Often lots of people have made generic offers to help, but the person in need has no good way to coordinate those offers. See if you might be able to offer assistance by contacting people on your friend's behalf to arrange for them to follow through on their offers. Your friend will get his or her much needed help and the folks who made the offers will feel like they are actually helping (as opposed to waiting around for the call for help that may never come). If you happen to be someone well connected (by phone, fax, email, cellular, pager, etc) all the better, but these high-tech means are by no means required for the job!
In the final stages of life, a friend may need more serious assistance. The book Twelve Weeks in Spring by June Callwood recounts the story of a community coming together to support a woman who wanted to die at home instead of in the hospital. Friends and acquaintances provided around-the-clock company, assistance with household tasks, medical support, and love. I think this book would make a great guidance manual for other communities wanting to support someone in need.
Some folks might be less willing to accept concrete help than others.
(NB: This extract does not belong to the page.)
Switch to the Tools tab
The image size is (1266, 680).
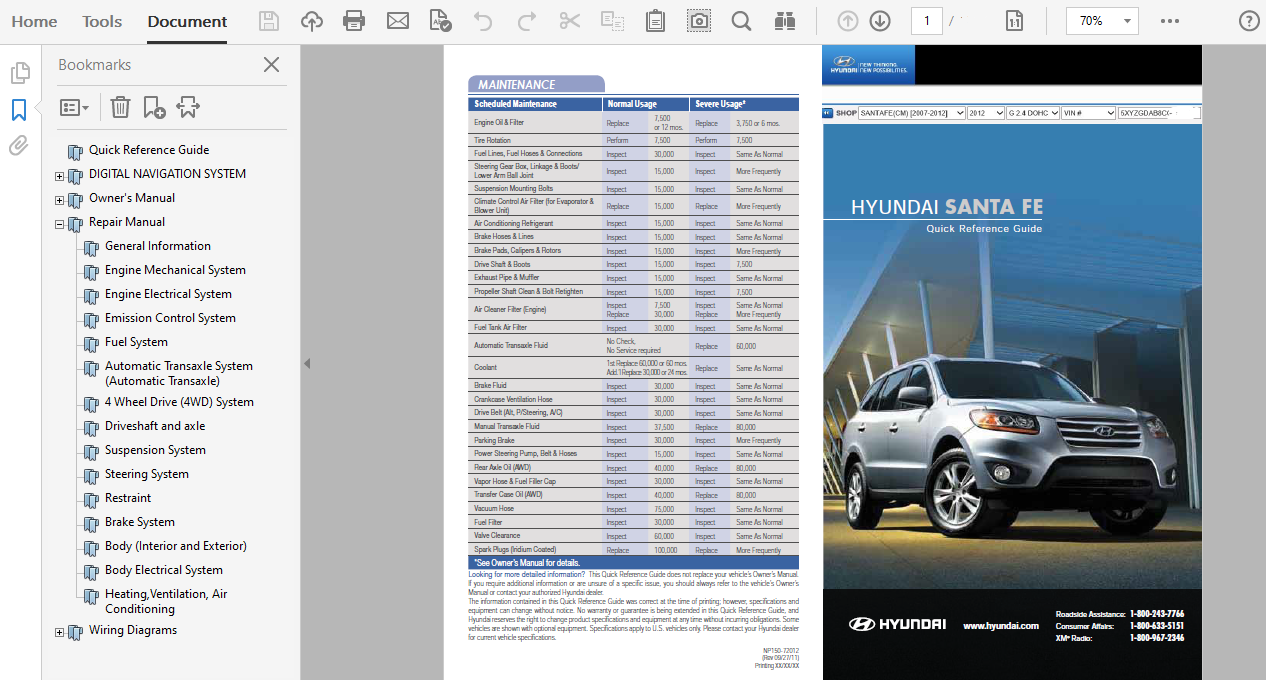tap(102, 21)
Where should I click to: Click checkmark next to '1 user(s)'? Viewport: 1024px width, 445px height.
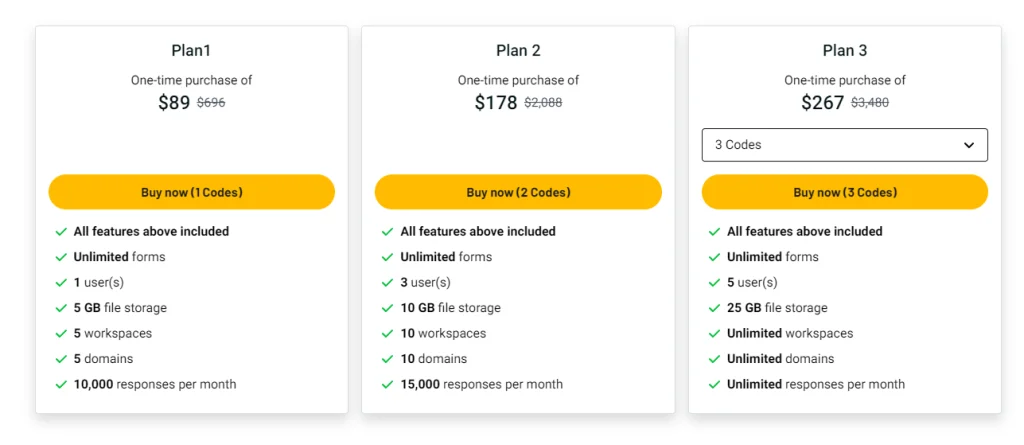point(61,283)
If you have offered and have been refused, don't take offence. You might try asking again a few weeks later, or you might try directly asking your friend what, exactly, it is you could do to help most. I am told by other cancer survivors that there can be a fine line between maintaining a sense of privacy and accepting outside help. Your friend may not yet know where that line lies for himself or herself.
The tendancy is to focus attention on the individual dealing first-hand with cancer. But the needs of the partner or main support-giver can often get lost in the haze. See if there is anything you can do to make this person's life a little easier. He or she may just need a willing ear to listen, may need company for an excursion to a distracting movie, or may need something completely different to take his or her mind off things. Try being creative -- a coupon for a therapeutic massage, a distracting video, a walk in the park feeding ducks, ... If you reach out, you may be able to provide more help than you can imagine. (And helping the support-person can greatly help the person dealing directly with cancer too.)
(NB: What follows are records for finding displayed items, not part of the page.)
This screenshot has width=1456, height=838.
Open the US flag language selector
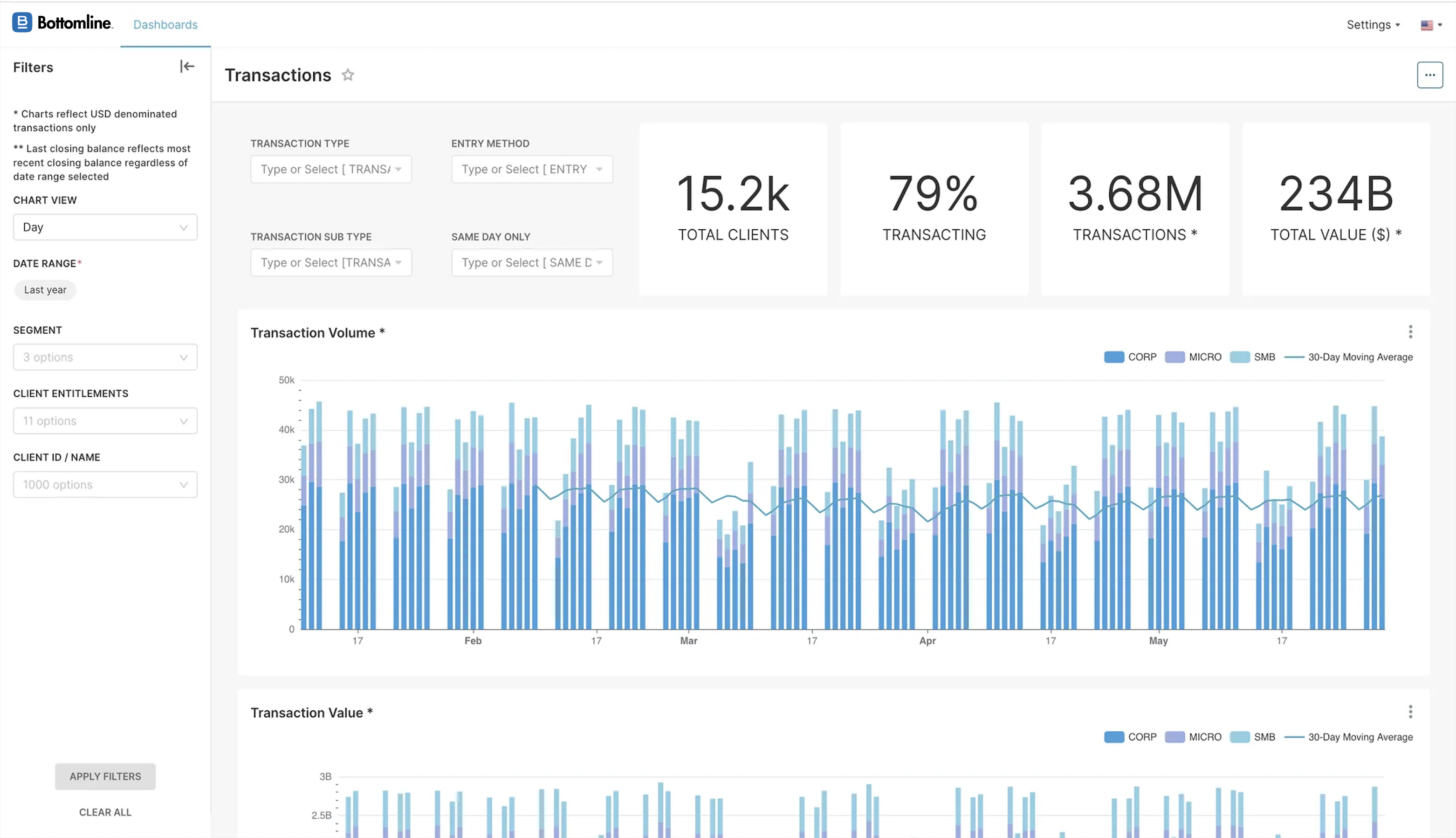pos(1431,25)
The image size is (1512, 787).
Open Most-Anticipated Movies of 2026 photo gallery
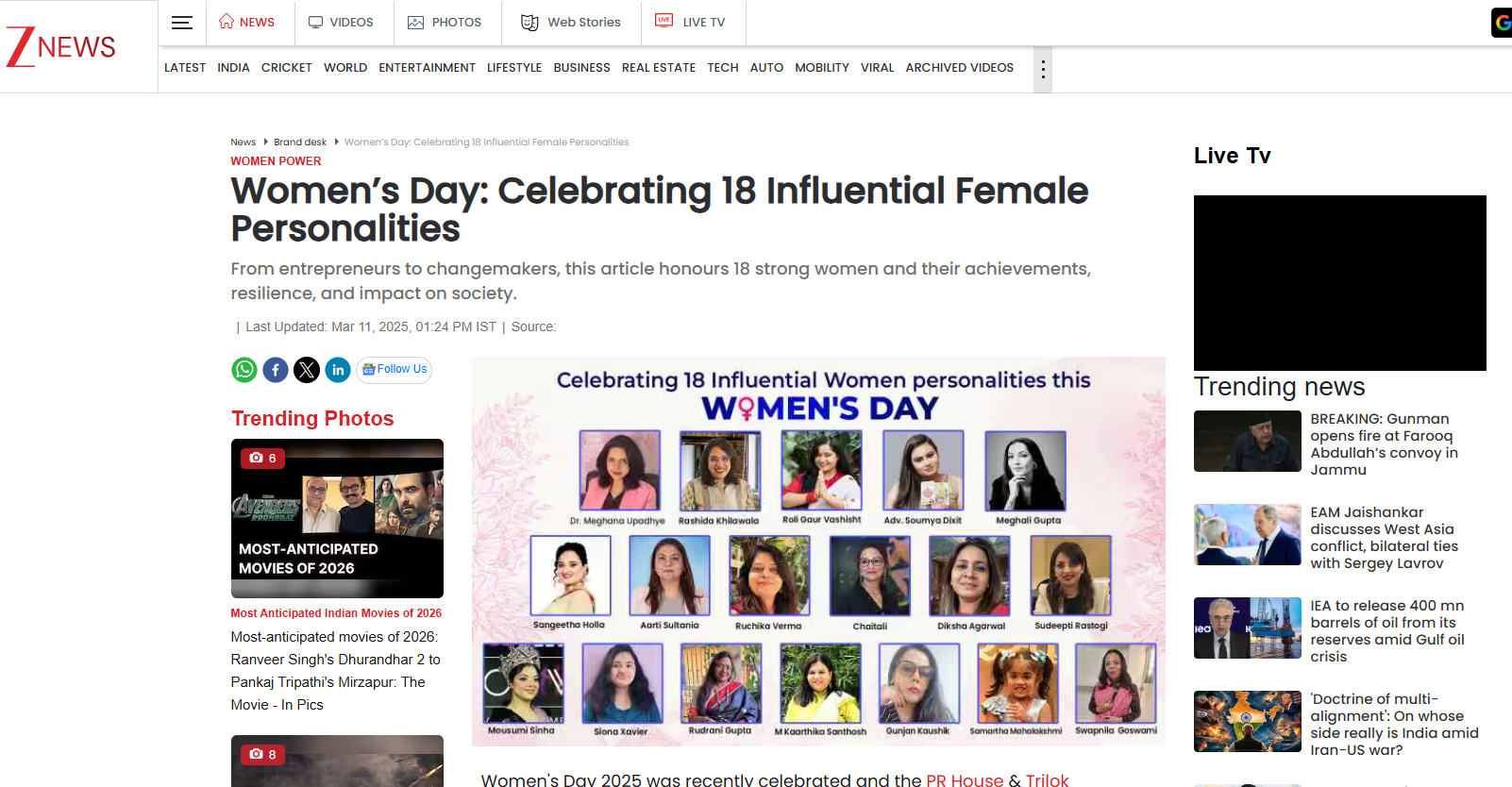click(x=337, y=518)
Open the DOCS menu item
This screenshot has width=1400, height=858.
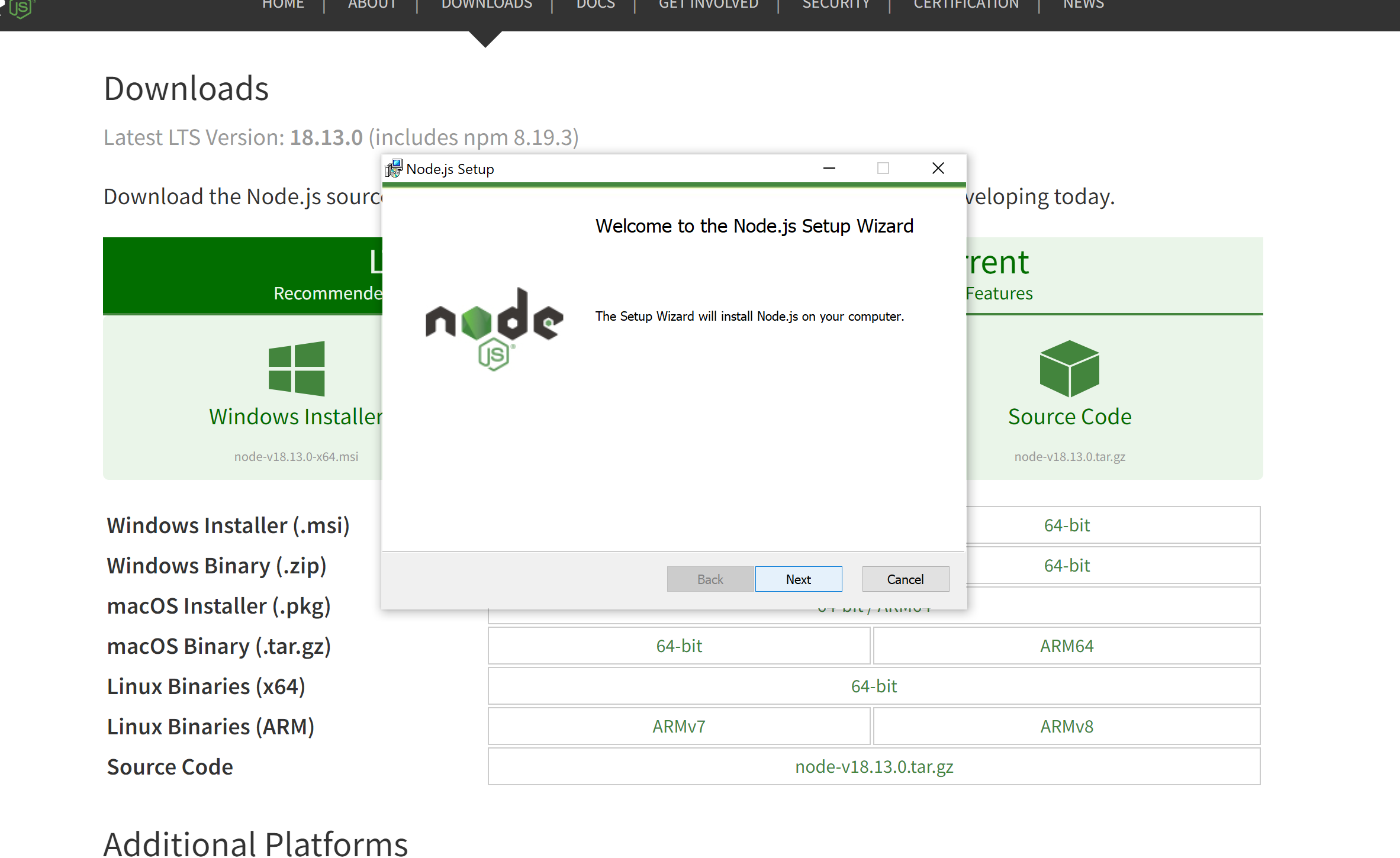pyautogui.click(x=596, y=5)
As much as we all want to believe "Everything is going to be all right!", hearing people say that can make someone living with cancer feel like the gravitiy of their plight is being trivialized or under-appreciated. Although that statement is very optimistic and well-intended, it can convey a lack of understanding about the severity of the situation.
Statements I myself have found more helpful include "We think about you every day," "You are in our prayers," "I wish I was there to give you a great big hug," "If only there were something I could actually do to make this easier for you," etc. This may be a personal preference, but I find the latter statements more heartfelt and touching.
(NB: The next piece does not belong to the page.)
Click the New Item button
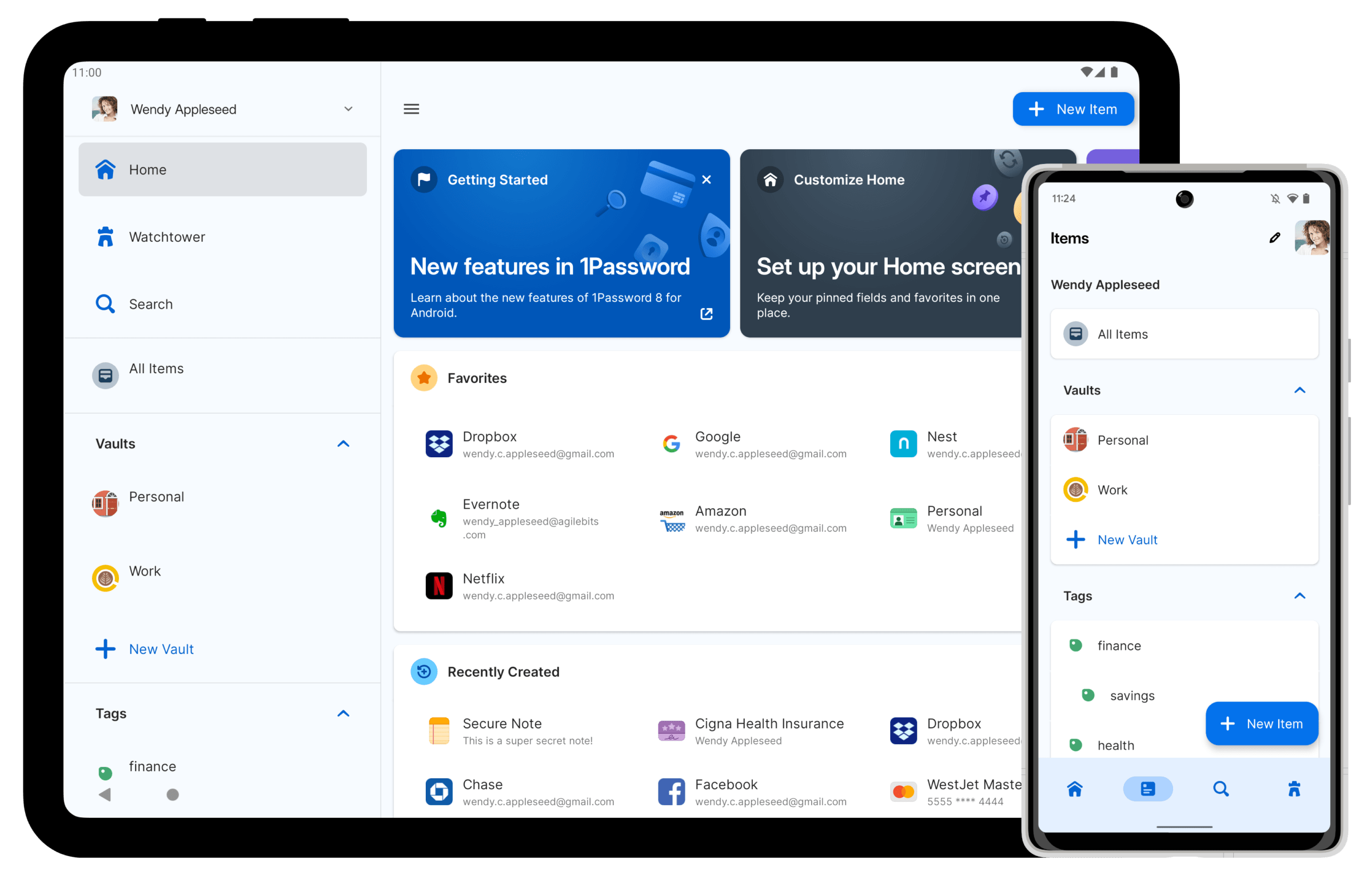This screenshot has height=879, width=1372. pos(1072,108)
Sometimes, the cancer survivor can feel overwhelmed by telephone
calls. Always ask if your timing is appropriate, and if it isn't, then
just convey your good wishes and offer your friend the option to call
you back when convenient. See if there is a particular time for
convenient phone calls. And be sensitive to the possibility that your
friend may need short breaks from phone contact at difficult times.
Try sending faxes, postcards, letters, or emails, or consider
leaving voice messages instead (you might even mention that your call
doesn't necessarily have
to be returned). These can be incredibly uplifting.